The math/algorithmic depth that mattered

This is the second story (after the InfoNCE one) where the DS degree directly paid back its tuition:

  • Fisher information as loss-landscape curvature. F isn't an abstract symbol from a paper. It's the second-order Taylor expansion of the loss at the optimum — it tells you which directions in parameter space the loss is steep in. If you understand that, EWC's regularization term reads as "don't move along the steep directions of the previous task's loss landscape." Geometric intuition unlocks tuning intuition.
  • Why diagonal-EWC is enough. The full Fisher matrix is the Hessian of the log-likelihood, which captures parameter interactions. The diagonal approximation throws those out. For our case (a small fine-tune on a large pretrained model), the diagonal captures most of the signal because the dominant curvature directions are roughly axis-aligned per layer. Knowing this saved us from implementing full-matrix EWC, which would have been infeasible.
  • λ as the plasticity-stability dial. Setting λ is the actual continual-learning trade-off in one number. There's no "right" value; there's only the right value for your distribution and how much old vs. new data quality matters. This is a product decision dressed in math — and you have to do the math to make the product call.

The leadership move

The team's instinct (freeze the model) was a reasonable engineering move under bad information. My job was to give them better information, not to override them. I ran the EWC implementation as a parallel two-week experiment against the proposed freeze-the-model timeline. If EWC didn't show a clear stability gain, we'd freeze. If it did, we'd ship it.

It did. λ=400 cut prior-task regression from 4% to <0.5% per cycle while preserving the gain on new corrections.

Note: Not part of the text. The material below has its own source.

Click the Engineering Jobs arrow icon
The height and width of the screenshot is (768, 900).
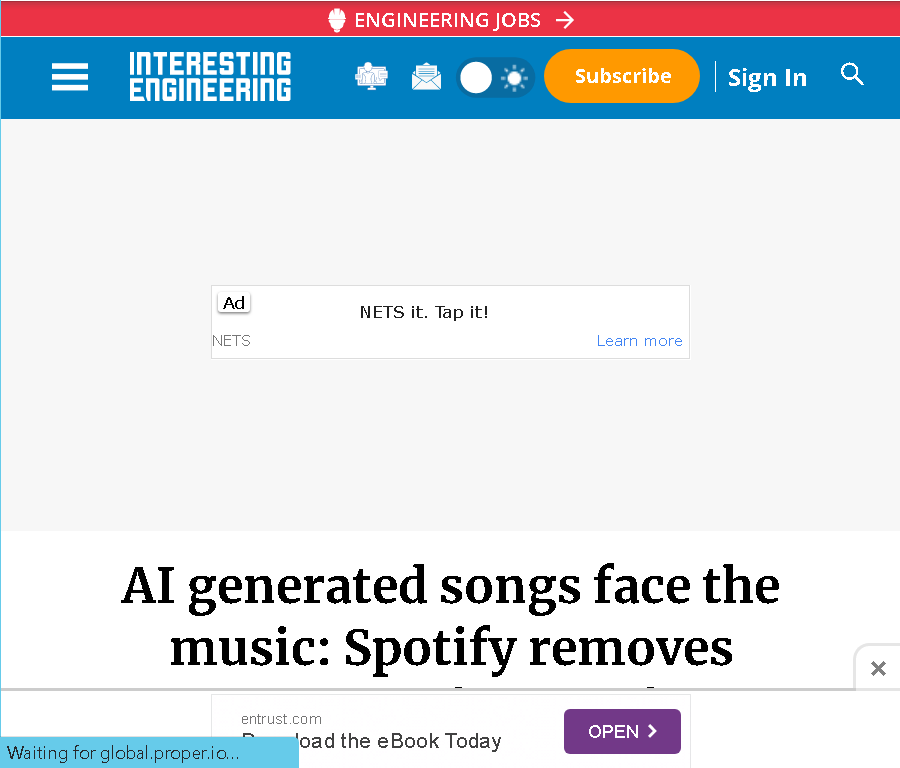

Then I wrote up the math with geometric intuition (why F is curvature, why diagonal is enough, why λ is plasticity-stability). New ML engineers joining the team a year later read that doc, understand why the regularization term exists, and can debug it themselves. That's the leadership multiplier from algorithmic depth: every difficult math thing you teach the team is one less escalation back to you.

Result

  • Prior-task accuracy regression per retraining cycle: 4% → <0.5%.
  • Sustained 6+ retraining cycles without accumulated drift.
  • Quality on each cycle's new signal continued to improve at +1.5–2% per cycle.
  • Continual-learning pipeline became a standard component, not an open question — see Fine-Tuning-Foundational-Models/.
  • "Freeze the model" never came up again.

What I'd want a future ML lead to take away

Catastrophic forgetting isn't a software bug. It's a property of the optimization landscape — you fix it by changing the loss function, not by adjusting the training schedule. To know that, you have to understand what's actually being optimized. Most ML teams that "ship and freeze" do so because nobody on the team understood the loss-landscape geometry well enough to keep iterating safely. That's a gap a DS-trained lead closes.